BlueDoc covering 6 critical resilience fixes with TDD flow: - 2.9: RwLock → parking_lot (poison-free locks) - 2.2: Panic hook with tracing integration - 3.7+2.7: systemd ExecStopPost + stale mount cleanup - 2.10: sd_notify READY/STOPPING - 2.1: Signal handling via spawn_mount2 + tokio signals Each with: stubs → RED tests → implementation → GREEN verify. ~5 days estimated, exact files and code patterns specified.
19 KiB
Phase A: Stop Dying — Implementation Plan
Authors: AI-assisted
Status: Draft
Last Updated: 2026-05-13
Reviewers: TBD
Approvers: TBD
Prerequisites: resilience-fault-tolerance.md, resilience-testing.md
Estimated Effort: ~5 days
[TOC]
1. Abstract
Implement the 6 most critical resilience fixes (issues 2.1, 2.2, 2.7, 2.9, 2.10, 3.7 from the resilience audit) that prevent MusicFS from dying on common operational events: signals, panics, lock poisoning, and systemd lifecycle.
Issues 2.3 (shutdown orchestration), 2.4 (cache integrity), 2.5 (sync recovery), 2.6 (task supervisor), 2.8 (disk space) are deferred to Phase B — they depend on Phase A infrastructure or on the persistent state work.
Development flow (TDD, per-issue):
- Create stubs so the codebase compiles
- Write RED tests that express the expected behavior
- Implement the fix
- Verify tests turn GREEN
- Run full test suite — no regressions
2. Background
MusicFS currently dies on:
- Any signal (SIGTERM, SIGINT) — instant death, no cleanup
- Any panic in a writer thread — RwLock poisons, all FUSE ops crash
- systemd lifecycle —
Type=notifybut nosd_notify, ExecStop is a stub - Crash leaves stale FUSE mount — users must manually
fusermount -u
The resilience test crate and RED tests are already in place. This plan implements the fixes to turn them GREEN.
3. Goals & Non-Goals
3.1 Goals
- Signal handler catches SIGTERM/SIGINT and initiates clean exit
- Panics are logged with full context before process terminates
- RwLock poisoning cannot cascade to kill FUSE operations
- systemd integration works (
sd_notify READY=1,ExecStopPost) - Stale FUSE mounts are detected and cleaned on startup
- All existing 162 tests continue to pass
- All Phase A RED tests turn GREEN
3.2 Non-Goals
- Graceful shutdown orchestration with ordered teardown (Phase B — needs CancellationToken plumbing through all components)
- Task supervisor for background task restart (Phase B)

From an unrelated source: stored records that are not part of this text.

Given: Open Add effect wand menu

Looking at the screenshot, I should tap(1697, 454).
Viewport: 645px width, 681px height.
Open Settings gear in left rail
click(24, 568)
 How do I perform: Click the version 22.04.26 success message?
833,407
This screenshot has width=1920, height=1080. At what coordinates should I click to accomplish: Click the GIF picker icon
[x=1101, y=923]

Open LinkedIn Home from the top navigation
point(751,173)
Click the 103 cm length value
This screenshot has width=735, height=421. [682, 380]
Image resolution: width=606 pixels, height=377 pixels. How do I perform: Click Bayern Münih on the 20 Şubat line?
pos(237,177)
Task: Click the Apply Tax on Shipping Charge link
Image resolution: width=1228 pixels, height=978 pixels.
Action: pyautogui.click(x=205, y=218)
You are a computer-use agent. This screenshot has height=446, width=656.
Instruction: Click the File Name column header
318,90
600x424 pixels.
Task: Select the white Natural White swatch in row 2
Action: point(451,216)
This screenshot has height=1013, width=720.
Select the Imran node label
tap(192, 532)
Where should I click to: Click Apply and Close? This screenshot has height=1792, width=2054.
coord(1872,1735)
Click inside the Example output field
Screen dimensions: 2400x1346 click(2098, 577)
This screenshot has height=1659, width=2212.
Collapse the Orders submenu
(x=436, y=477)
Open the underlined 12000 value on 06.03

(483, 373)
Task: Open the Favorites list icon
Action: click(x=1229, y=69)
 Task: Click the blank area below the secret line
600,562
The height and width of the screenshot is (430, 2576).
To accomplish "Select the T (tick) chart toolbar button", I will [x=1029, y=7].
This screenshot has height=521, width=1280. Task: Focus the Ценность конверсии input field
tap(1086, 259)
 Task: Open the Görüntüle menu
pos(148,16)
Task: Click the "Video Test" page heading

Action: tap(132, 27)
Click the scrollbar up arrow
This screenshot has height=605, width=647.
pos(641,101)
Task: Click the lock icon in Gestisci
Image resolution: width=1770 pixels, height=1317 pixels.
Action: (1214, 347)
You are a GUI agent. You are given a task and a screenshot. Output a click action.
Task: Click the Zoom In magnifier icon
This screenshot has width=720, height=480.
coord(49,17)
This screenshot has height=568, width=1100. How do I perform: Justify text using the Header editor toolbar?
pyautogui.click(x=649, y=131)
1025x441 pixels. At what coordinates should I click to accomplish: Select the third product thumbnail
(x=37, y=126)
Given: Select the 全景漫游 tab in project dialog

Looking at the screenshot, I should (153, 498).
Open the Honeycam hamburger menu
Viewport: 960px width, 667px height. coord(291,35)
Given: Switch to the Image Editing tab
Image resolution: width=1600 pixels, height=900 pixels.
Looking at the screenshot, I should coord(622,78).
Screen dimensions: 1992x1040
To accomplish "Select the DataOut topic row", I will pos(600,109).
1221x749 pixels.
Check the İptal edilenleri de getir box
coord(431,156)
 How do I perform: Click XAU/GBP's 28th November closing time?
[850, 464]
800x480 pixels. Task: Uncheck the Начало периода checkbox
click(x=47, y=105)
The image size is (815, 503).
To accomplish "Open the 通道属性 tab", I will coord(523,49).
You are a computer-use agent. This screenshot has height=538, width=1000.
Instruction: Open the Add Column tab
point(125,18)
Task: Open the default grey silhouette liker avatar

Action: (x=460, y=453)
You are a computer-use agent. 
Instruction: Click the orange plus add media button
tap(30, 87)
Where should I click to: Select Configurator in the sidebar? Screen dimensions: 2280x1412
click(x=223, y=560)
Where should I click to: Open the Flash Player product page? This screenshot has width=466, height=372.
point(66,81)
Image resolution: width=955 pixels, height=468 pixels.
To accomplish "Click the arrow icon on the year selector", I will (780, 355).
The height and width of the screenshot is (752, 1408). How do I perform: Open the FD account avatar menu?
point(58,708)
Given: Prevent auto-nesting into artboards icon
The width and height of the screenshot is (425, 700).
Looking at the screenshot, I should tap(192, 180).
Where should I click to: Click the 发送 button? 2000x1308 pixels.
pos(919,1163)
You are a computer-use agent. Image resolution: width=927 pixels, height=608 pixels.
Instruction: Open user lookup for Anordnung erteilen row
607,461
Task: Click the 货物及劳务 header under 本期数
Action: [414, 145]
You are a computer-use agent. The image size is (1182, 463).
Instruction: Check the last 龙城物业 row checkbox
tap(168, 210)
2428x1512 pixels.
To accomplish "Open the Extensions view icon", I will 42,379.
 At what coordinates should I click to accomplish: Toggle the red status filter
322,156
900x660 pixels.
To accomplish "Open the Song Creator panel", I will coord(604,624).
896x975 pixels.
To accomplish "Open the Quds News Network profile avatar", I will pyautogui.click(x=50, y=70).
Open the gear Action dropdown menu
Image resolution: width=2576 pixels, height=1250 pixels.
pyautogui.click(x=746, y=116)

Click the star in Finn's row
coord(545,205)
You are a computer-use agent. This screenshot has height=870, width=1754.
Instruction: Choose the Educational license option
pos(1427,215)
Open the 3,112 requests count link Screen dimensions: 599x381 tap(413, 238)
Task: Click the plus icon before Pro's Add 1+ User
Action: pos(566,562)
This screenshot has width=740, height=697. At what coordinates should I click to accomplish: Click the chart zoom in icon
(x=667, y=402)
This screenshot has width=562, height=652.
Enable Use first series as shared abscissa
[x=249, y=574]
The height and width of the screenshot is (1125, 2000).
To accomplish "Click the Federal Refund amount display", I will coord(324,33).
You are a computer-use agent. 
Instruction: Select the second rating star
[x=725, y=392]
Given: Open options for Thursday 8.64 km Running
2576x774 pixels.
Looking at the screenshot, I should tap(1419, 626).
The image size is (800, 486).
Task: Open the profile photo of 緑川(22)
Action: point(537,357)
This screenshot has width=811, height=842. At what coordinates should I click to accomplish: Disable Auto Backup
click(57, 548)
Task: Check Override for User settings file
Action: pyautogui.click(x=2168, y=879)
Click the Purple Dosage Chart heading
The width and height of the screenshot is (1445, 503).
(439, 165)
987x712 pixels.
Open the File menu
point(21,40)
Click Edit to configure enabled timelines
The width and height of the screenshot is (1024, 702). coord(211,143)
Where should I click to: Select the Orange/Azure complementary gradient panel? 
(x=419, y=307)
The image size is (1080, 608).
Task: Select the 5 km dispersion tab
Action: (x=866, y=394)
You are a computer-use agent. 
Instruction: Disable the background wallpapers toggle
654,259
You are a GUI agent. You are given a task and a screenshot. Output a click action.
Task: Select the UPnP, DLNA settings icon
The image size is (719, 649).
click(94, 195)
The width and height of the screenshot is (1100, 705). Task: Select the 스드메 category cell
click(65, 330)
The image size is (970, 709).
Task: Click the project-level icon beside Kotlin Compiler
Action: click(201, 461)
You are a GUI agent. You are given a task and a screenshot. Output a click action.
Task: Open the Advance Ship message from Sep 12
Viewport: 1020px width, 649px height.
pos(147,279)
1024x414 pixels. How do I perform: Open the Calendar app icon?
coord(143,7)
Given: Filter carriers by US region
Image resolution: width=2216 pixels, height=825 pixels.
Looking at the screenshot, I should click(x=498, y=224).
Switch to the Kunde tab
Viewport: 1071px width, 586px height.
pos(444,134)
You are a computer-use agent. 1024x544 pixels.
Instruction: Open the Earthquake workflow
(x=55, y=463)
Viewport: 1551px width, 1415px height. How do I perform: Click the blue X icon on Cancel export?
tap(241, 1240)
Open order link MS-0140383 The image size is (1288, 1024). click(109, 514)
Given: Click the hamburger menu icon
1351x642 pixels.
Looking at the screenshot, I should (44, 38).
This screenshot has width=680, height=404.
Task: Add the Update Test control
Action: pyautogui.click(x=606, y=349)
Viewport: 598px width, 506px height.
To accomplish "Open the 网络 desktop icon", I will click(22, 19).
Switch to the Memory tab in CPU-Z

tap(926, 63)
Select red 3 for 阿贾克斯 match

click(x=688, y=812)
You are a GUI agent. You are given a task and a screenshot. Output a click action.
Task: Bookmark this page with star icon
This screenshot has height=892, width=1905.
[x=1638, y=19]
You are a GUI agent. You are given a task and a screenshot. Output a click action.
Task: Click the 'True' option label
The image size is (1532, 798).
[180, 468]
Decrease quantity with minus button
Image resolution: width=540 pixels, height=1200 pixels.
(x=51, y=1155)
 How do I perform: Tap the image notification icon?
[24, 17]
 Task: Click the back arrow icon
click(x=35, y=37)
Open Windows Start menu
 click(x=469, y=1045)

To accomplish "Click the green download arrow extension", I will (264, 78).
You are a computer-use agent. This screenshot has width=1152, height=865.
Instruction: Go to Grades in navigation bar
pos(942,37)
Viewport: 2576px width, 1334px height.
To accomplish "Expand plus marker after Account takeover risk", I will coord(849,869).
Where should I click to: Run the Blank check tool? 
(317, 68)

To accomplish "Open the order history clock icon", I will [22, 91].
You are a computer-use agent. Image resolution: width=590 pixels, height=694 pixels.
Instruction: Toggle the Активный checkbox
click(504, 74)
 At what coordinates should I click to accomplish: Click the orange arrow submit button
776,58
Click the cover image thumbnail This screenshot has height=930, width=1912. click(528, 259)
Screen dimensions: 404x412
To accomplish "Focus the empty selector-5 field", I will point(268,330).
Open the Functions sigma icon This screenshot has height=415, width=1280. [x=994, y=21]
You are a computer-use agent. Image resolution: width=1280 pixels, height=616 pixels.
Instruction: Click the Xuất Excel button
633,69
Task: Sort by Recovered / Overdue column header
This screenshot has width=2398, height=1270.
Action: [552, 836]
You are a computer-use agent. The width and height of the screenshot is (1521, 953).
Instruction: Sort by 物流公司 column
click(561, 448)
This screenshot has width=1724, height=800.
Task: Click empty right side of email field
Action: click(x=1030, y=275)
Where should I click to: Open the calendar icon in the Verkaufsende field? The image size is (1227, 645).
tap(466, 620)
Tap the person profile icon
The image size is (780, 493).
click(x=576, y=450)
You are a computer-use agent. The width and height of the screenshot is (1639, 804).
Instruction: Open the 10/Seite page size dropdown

- Cache integrity checks on startup (Phase B — needs persistent state)
- Disk space monitoring (Phase B)
- Interrupted sync recovery (Phase B — needs persistent state)
4. Proposed Design
4.1 Implementation Order
Dependencies determine the order. Each issue is independent except where noted.
4.2 RwLock poison fix (no deps, instant win, unblocks safety)
↓
4.3 Panic hook (no deps, complements RwLock fix)
↓
4.4 systemd ExecStopPost (no deps, config-only change)
↓
4.5 sd_notify integration (no deps, new crate dependency)
↓
4.6 Signal handling (depends on: FUSE mount change to spawn_mount2)
↓
4.7 Stale mount detection (depends on: signal handling for clean test)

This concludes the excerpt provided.